Fin vingtaine, ce New-Norkais a rencontré l’amour. Le grand. Celui qui se promène aux alentours dans des habits trop grands pour lui (avec des harmonies de Michel Rivard). Il s’était épris d’un jeune homme qui, comme lui, vivait dans le placard depuis vingt-cinq ans. Un placard de cèdre, ben épais et bâti à l’équerre, à l’abri des mites et des regards désapprobateurs de familles bien coiffées qui préfèrent bruncher en silence plutôt que d’aborder l’essentiel. Un plan angus: la robe de mariée de leur amour y serait conservée comme neuve.

Mais comme ces messieurs ne célébraient leur orientation sexuelle que depuis peu, leur relation prenait parfois des airs de théâtre d’été, où portes étaient claquées et membres du public, debout sur leur tabourette, commentaient goulûment l’action en hurlant « Est’ effrayante! », petit poing brandi. Ils étaient jeunes. Et ils s’aimaient comme Pete et Lola.

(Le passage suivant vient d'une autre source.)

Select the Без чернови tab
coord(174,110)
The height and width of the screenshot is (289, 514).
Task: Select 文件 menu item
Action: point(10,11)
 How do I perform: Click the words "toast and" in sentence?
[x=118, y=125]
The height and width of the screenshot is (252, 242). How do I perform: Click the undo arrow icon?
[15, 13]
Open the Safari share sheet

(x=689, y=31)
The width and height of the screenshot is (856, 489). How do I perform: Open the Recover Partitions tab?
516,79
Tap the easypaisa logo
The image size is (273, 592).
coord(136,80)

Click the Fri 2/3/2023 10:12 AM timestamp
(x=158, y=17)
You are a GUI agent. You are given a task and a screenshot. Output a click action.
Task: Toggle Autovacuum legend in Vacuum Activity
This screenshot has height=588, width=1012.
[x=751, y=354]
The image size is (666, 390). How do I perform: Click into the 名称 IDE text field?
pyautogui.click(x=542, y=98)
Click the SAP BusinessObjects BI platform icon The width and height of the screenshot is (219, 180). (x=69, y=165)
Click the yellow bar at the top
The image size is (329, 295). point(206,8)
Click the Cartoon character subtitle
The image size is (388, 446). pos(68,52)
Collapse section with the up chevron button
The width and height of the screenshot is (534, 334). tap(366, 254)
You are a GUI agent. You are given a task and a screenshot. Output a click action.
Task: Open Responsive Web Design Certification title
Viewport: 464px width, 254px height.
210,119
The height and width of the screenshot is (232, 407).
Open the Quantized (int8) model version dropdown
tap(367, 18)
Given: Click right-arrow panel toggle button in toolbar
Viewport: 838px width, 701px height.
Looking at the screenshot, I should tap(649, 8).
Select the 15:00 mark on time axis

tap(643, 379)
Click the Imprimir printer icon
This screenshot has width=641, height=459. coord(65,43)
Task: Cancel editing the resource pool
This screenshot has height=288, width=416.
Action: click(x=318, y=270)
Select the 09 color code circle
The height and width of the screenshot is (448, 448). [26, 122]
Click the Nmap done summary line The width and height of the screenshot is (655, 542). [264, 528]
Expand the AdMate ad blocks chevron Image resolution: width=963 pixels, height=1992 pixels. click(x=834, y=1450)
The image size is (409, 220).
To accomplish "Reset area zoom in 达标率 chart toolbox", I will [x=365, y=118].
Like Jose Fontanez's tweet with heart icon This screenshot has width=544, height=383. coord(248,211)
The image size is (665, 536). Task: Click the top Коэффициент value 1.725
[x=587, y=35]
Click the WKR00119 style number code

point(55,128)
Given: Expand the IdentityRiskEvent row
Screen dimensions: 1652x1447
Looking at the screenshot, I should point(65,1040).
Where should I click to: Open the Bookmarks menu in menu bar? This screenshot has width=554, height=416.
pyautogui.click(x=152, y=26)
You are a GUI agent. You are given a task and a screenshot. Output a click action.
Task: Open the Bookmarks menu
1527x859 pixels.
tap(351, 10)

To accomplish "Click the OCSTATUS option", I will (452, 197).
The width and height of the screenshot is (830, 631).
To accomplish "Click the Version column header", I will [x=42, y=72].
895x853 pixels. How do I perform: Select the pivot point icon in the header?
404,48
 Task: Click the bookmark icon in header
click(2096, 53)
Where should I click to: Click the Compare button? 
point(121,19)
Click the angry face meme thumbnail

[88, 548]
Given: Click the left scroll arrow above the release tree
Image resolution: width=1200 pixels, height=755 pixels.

Des adolescents inexpérimentés dans des corps d’adultes timides qui se donnaient enfin la chance de vivre, comme quand tu réussis enfin à attraper la cenne noire dans le creux et que tu remontes à la surface de l’eau pour prendre le respire d’entre tous les respires, poumons fleuris, victorieux et surtout plus riche d’une cenne.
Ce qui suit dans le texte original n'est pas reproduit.